We protect nest boxes from pillaging raccoons and squirrels with what I call a "three-minute post" made from rebar and conduit pipe. I have about 40 nesting boxes on such posts, and for the past five years have experienced no raccoon predation. Unlike wooden posts, these posts show no sign of deterioration. Last year, those 40 boxes fledged 154 bluebirds.
Correct placement is important. If you put a box within a raccoon's reach from a fence, tree or other climbable structures or objects, even the most raccoon-proof post won't help.
In Wisconsin, the bluebird's nesting season mainly runs March through July. The birds generally raise two broods per season. Most monitors try to put up new nesting boxes in fall, or as soon as the ground thaws in spring. Open areas with short grass and widely scattered trees, such as lawns, country roadsides, mowed cemeteries and golf courses provide excellent bluebird box sites. The sites should be well away from woods, large trees and livestock feeding areas.
Suburban and rural property owners, especially government and corporate property owners, tend to be very happy to give permission for the erection and weekly monitoring of bluebird nest boxes.
It's a simple matter to convert paired deep boxes to smaller-volume singles. First, place blocks of 2x4 lumber inside at the bottom of the deep box until the top block is about five inches or less from the hole. Second, convert each pair of boxes to singles, by moving one of the boxes to a site at least 100 yards away from the other. (Simply plugging or taking down one of the boxes gives far less satisfactory results.) Third, switch to raccoon-proof posts. Follow these instructions and you're bound to double your bluebirding fun.
It's not necessary to have a large quantity of nest boxes to enjoy monitoring bluebirds. A single Peterson nest box placed in my front lawn in Lafayette County has been producing double nestings of bluebirds for the last four years.
I get great pleasure out of sharing the discovery and surprises of nest box monitoring with children and grandchildren. When I have my grandchildren with me, I bring a short stepladder so the kids can climb up and see inside the boxes for themselves. They love it! Bluebird monitoring is a great project for schools, too – the investment required is minimal, and BRAW can provide volunteer coaches to guide the program.

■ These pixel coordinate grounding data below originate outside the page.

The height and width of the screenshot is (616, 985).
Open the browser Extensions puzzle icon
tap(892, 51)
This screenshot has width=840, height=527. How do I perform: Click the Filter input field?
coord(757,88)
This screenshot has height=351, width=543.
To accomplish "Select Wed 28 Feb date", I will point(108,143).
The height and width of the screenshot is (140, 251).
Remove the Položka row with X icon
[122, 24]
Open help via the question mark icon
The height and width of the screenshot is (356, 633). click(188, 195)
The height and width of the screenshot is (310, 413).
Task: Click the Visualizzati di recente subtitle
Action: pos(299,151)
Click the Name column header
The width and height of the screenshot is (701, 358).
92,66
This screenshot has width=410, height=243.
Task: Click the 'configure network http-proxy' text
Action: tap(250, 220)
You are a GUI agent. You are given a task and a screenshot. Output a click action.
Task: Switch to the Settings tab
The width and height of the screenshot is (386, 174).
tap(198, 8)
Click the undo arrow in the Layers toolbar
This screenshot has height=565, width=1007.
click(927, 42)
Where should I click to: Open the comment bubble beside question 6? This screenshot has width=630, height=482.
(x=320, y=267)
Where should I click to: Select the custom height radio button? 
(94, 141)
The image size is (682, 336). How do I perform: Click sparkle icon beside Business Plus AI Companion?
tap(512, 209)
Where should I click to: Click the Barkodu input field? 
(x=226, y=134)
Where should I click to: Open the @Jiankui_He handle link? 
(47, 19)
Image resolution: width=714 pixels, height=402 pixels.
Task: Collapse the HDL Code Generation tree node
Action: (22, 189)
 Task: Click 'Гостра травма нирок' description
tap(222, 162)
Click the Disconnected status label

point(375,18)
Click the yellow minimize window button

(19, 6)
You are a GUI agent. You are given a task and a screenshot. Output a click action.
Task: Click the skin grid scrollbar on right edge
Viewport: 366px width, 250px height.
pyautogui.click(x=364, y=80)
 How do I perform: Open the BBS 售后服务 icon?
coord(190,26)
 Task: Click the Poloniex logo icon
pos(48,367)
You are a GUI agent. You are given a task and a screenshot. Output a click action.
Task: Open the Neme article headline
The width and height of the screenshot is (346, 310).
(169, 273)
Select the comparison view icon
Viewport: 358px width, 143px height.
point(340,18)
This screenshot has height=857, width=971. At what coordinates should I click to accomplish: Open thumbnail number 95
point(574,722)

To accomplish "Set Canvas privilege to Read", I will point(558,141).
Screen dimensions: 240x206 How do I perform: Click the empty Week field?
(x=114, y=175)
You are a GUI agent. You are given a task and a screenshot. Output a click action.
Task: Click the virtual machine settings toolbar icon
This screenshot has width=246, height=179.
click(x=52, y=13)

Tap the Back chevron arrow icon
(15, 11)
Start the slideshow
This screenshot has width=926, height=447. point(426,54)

Wisconsin has the land for many more bluebirds, and for many more bluebirders. A population of 10,000 bluebirds translates to an average of less than one bluebird every five square miles. The Bluebird Restoration Association of Wisconsin presently has about a thousand members, or about one member for every 54 square miles. We'd like to have more bluebirds and more BRAW members – and by using our new approach, we are confident that bluebird monitors will be twice as likely to witness bluebird-breeding success.
Joe O'Halloran chairs the data analysis group of the Bluebird Restoration Association of Wisconsin.